News · 26 | 03 | 2021
Swiss films are alive and well.
On the day of the Swiss Film Award, Giona A. Nazzaro reflects on the strength of Swiss national cinema.
In 2021, the second year of Covid-19, the message sent out by the Swiss Film Award is one of resistance and hope. The tribute paid to filmmaker Markus Imhoof in 2020 and actress Lilo Pulver this year awarded two key figures whose work left an indelible mark on the many people they have inspired. No less than 120 films across the 12 award categories were watched by members of the Swiss Film Academy, some 450 in number. Their recommendations guide the five-person jury in drawing up a shortlist of Nominees. Whatever the final decision as to the prizewinners, it is this painstaking exploration of domestic film output by so many stakeholders which makes the Nominations process so special, coupled with the impressive quality of the films entered. The only possible conclusion is that Swiss film production today is in a very good place, as witnessed by the prize recently garnered in Berlin by Ramon Zürcher.

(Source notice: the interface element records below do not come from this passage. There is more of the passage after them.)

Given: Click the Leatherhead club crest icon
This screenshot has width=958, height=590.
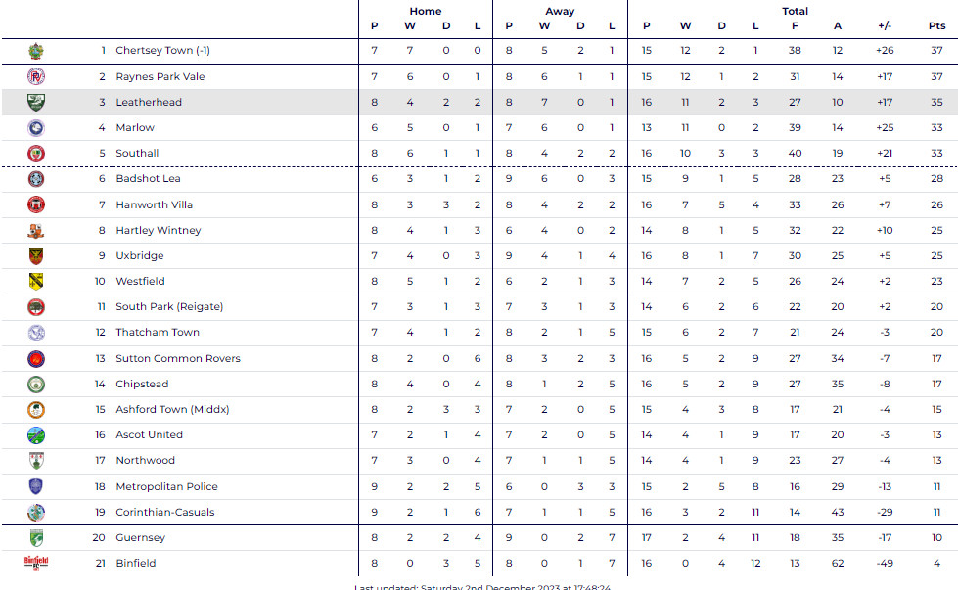Looking at the screenshot, I should point(36,102).
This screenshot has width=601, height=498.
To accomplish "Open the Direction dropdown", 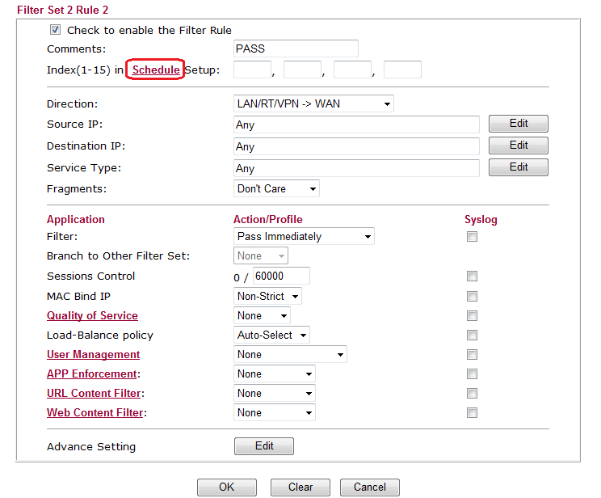I will point(313,103).
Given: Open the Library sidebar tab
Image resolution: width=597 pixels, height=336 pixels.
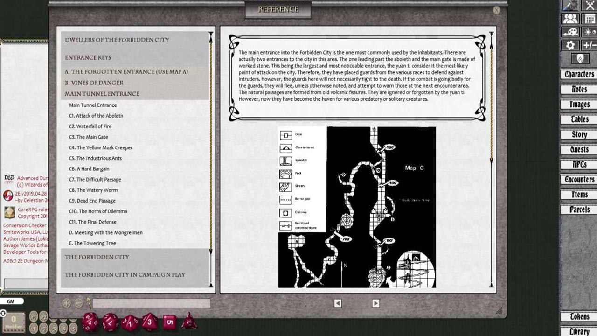Looking at the screenshot, I should (x=578, y=331).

All national cinemas are under huge pressure from the pandemia, while all sectors of the audiovisual industry are undergoing constant transformation, so there is a shared need for a viable, practicable future. In this context, observing the rich diversity and generally high quality of the nominated films (although everyone will have their own preferences, as is only right and proper) sends out a reassuring signal, at a crucial moment of taking stock and gathering ideas for how to get the industry on its feet again. The competing entries show us a Swiss national cinema that is aware of its vocation and keen to join the conversation with European and world cinema, and also conscious of the need to equip itself to be fully ready to address the demands of a world that has changed radically before our very eyes.
To be present as actors and leading players amid the changes that await us in the future (though they began in the past, when we thought the world would stay the same): that is the historic task that the cinema must take on today. Swiss films have a big part to play, just waiting to be written, and this 26th March could be the first day when we greet the early signs of a future in which they can take a leading role.